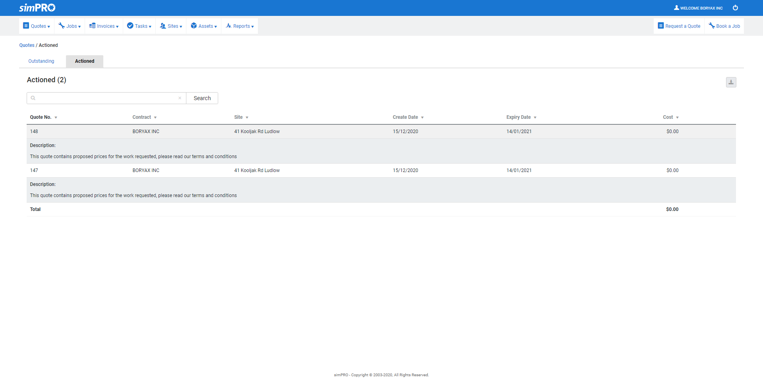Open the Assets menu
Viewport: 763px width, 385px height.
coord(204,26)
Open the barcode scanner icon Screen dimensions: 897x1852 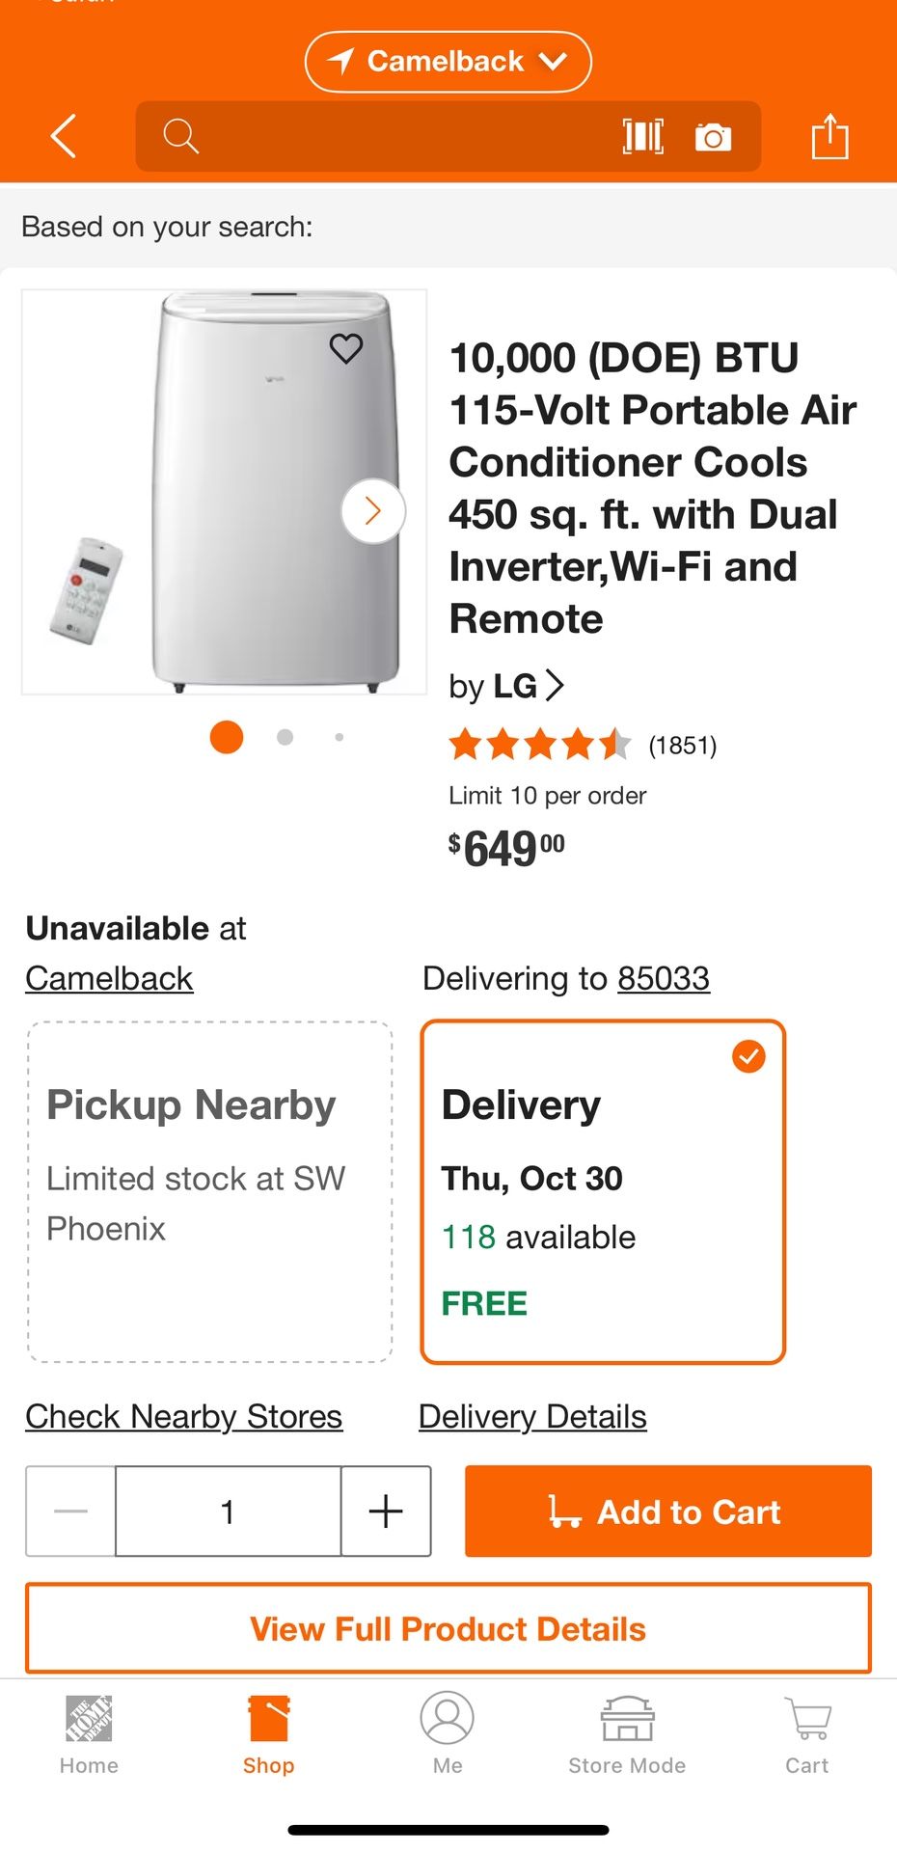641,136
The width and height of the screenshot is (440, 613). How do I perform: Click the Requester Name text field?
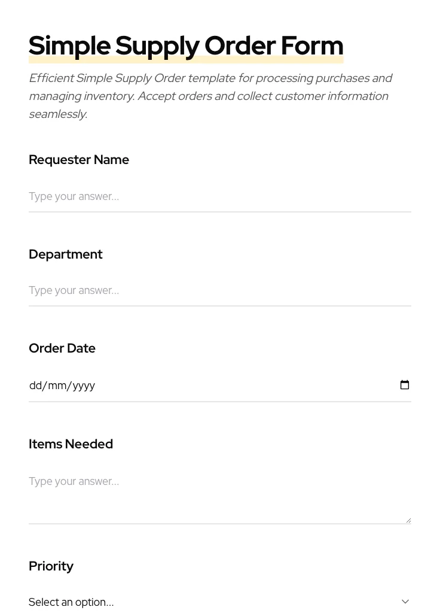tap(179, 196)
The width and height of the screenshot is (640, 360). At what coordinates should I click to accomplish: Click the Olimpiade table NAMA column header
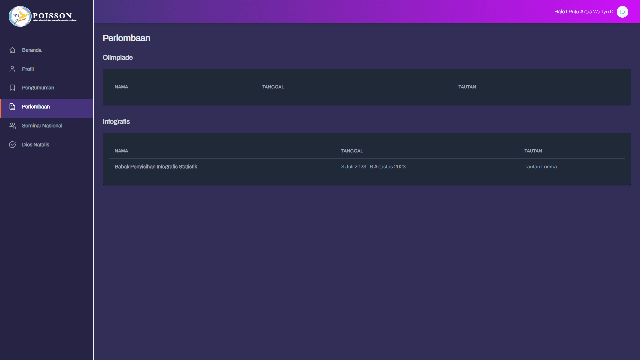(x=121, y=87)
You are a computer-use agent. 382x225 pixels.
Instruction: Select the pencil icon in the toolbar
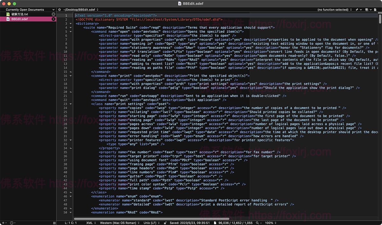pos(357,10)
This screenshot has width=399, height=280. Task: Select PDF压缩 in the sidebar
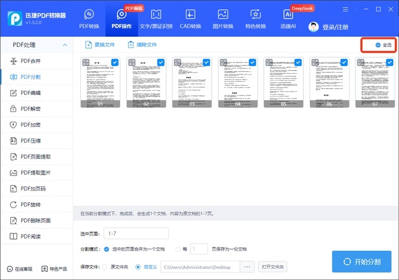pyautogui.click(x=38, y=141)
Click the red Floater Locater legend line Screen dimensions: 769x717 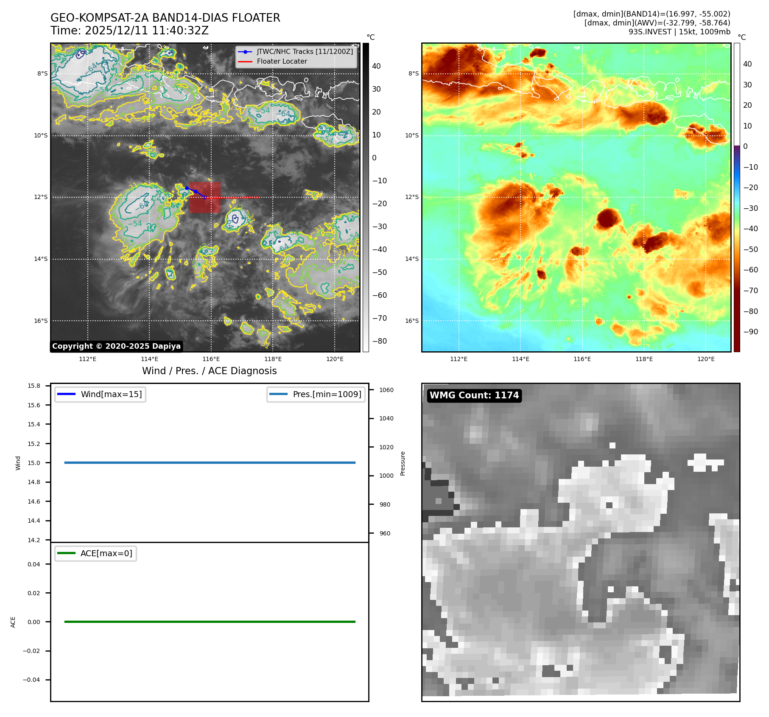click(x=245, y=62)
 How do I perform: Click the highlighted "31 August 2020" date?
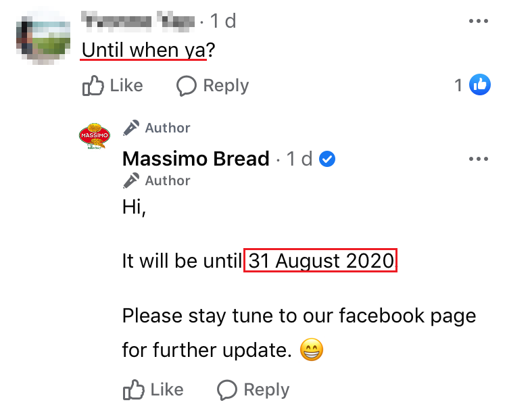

────

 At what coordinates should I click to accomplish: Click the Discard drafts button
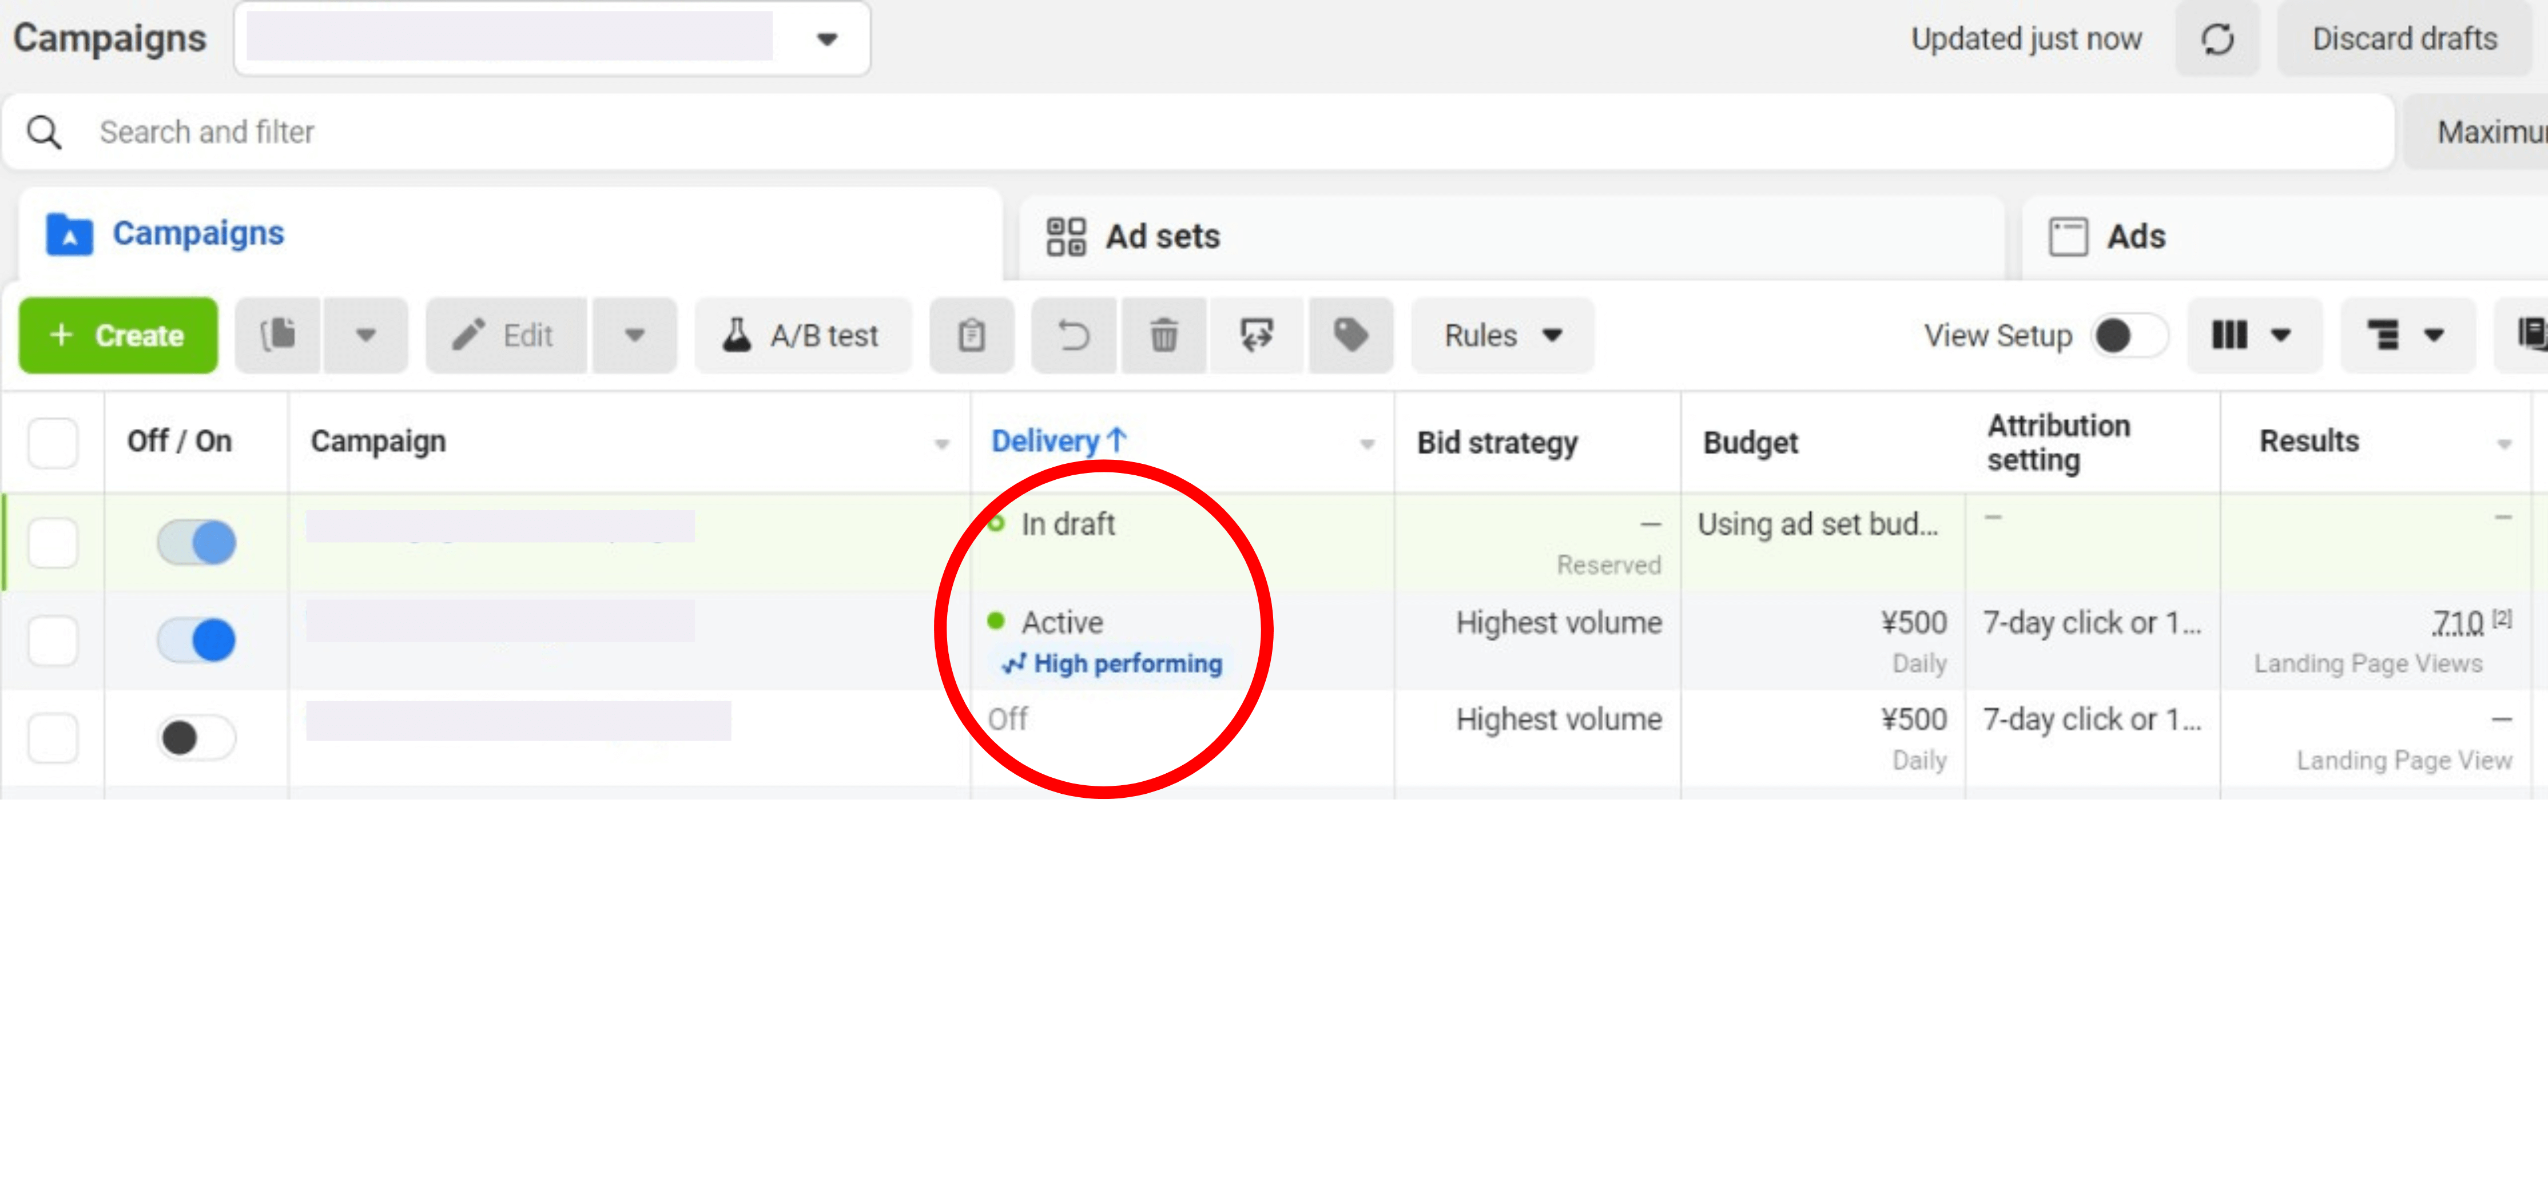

────

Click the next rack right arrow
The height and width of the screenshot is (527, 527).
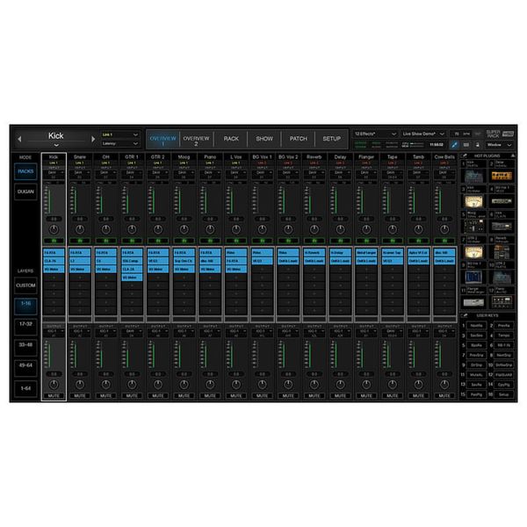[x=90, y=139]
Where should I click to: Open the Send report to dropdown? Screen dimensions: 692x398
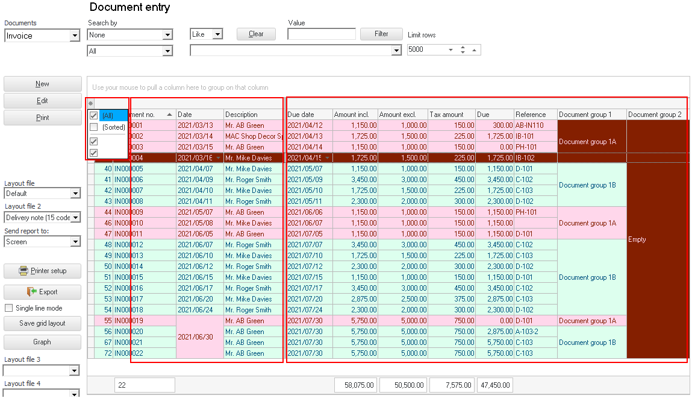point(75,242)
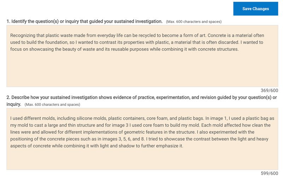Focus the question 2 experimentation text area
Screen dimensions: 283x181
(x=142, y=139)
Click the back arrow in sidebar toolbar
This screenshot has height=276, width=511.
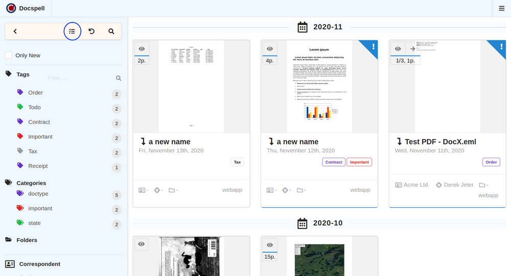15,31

────

# YOUR GOAL
Switch "pencil" to "eraser" in the part of the items that opens with the line containing "The width and height of the screenshot is (440, 613)." and closes with the line containing "pos(357,10)", keeping everything else the same. Write out only those lines, leaving the pictures out.

# IN RESPONSE
The width and height of the screenshot is (440, 613). How do I perform: Click the Requester Name text field?
tap(179, 196)
The width and height of the screenshot is (640, 360). At what coordinates should I click to accomplish: Click the Olimpiade table NAMA column header
(x=121, y=87)
You are a computer-use agent. 382x225 pixels.
Instruction: Select the eraser icon in the toolbar
pos(357,10)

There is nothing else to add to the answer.